The loss function is convex, The following figure w and b Express loss Two parameters of , It can be seen that ,b The direction gradient changes slowly ,w The direction gradient changes rapidly .
Use the same learning rate , It is difficult to get good results in two dimensions when optimizing , So different parameters need different learning rates .
1.1.2、 Adjust the proportion of learning rate
Original parameter iteration method :
θ i t + 1 = θ i t − η g i t \theta_{i}^{t+1}= \theta _{i}^{t}- {\eta}g_{i}^{t} θit+1=θit−ηgit
Adopt the learning rate adjustment method :
θ i t + 1 = θ i t − η σ i t g i t \theta_{i}^{t+1}= \theta _{i}^{t}- \frac{\eta}{\sigma _{i}^{t}}g_{i}^{t} θit+1=θit−σitηgit
Introduce parameters σ i t \sigma _{i}^{t} σit Adjust the learning rate , There are three calculation methods :
1.1.3、Root Mean Square( Root mean square )
σ i t = 1 t + 1 ∑ i = 0 t ( g i t ) 2 \sigma ^ { t } _ { i } = \sqrt { \frac {1} { t +1 } \sum _ { i = 0 } ^ { t} ( g _ { i } ^{t}) ^ { 2 } } σit=t+11i=0∑t(git)2
The root mean square algorithm takes into account all the values of the gradient calculated by the former , Root mean square . Make the calculation of learning rate in this step , Considering the gradient change of the former , Make this step gradient learn the previous change trend .
Adagrad The algorithm adopts this calculation method .
use RMS The optimization effect :
Where the gradient changes greatly , The learning rate changes little , Gradually move ; Dimensions with small gradient changes , The learning rate changes rapidly , There will be a shock , Gradually approaching the best .
1.2、 The gradient in the same direction changes greatly

1.2.1、RMSProp Method
For some other loss, Nonconvex function type , The gradient changes little in a range , But in another range, the gradient changes greatly ; use RMS Method , The learning rate changes slowly , Adopt new methods , Improve the learning rate and change rate . among 0<𝛼<1
σ i t = α ( σ i t − 1 ) 2 + ( 1 − α ) ( g i t ) 2 \sigma_{i}^{t}= \sqrt{\alpha(\sigma _{i}^{t-1})^{2}+(1- \alpha)(g_{i}^{t})^{2}} σit=α(σit−1)2+(1−α)(git)2
RMSProp In the method , For learning rate , The recent gradient has greater influence , The gradient in the past has little effect .
1.2.2、Adam: RMSProp + Momentum

1.3、 Directly adjust the learning rate
In addition to adjusting the proportion of learning rate σ i t \sigma_i^t σit, You can also directly modify the learning rate η t \eta^t ηt, For different times ( Training epoch), Directly modify the learning rate ( Equivalent to macro-control )
θ i t + 1 = θ i t − η t σ i t g i t \theta_{i}^{t+1}= \theta _{i}^{t}- \frac{\eta^t}{\sigma _{i}^{t}}g_{i}^{t} θit+1=θit−σitηtgit
- Learning Rate Decay( Learning rate decline )
With training , Closer to the destination , So gradually reduce the learning rate . - Warm Up( Cosine annealing )

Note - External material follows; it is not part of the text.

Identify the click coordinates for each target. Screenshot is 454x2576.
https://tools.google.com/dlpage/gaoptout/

Learning first increases and then decreases ;
In the first place , Calculation statistics σ i t \sigma _{i}^{t} σit With large variance , That is, the statistics are unstable , At this time, the learning rate is relatively high , In the exploratory stage ; When after a while , Learning is relatively stable , The learning rate is lower .
1.4、 summary

θ i t + 1 = θ i t − η t σ i t m i t \theta_{i}^{t+1}= \theta _{i}^{t}- \frac{\eta ^{t}}{\sigma _{i}^{t}}m_{i}^{t} θit+1=θit−σitηtmit
Adjust the learning rate in three ways ( Macroscopic ):
- adjustment σ i t \sigma _{i}^{t} σit: Adjust parameter dependencies , Consider the past learning rate , The vector η \eta η Fine tuning ;
- adjustment η \eta η: Directly adjust the learning rate η t \eta^t ηt, According to training experience , Direct macro-control of learning rate ;
- adjustment m i t m_{i}^{t} mit: Quote momentum m i t m_{i}^{t} mit, Consider the impact of past learning rates , Including direction and value , Help jump out local
minima.
2、 classification
2.1、 Definition
Classification is a method for input data , Output a type of result in a given type ;
2.2、 Network structure

For classified networks , For the same set of data , Perform multiple calculations , Get the same number of outputs as the number of categories , Compare the output results , Finally confirm the classification results .
Different from the regression algorithm , The classification algorithm needs to output results y y y Conduct Softmax Handle , Get the activation value y ′ y^\prime y′.
use Softmax Algorithm , Data can be mapped to 0-1.
2.3、 Loss function
The total loss function of the model is the average of each single data loss function , Loss function calculation includes mean square error and cross entropy function .
- Mean square error Mean Square Error (MSE)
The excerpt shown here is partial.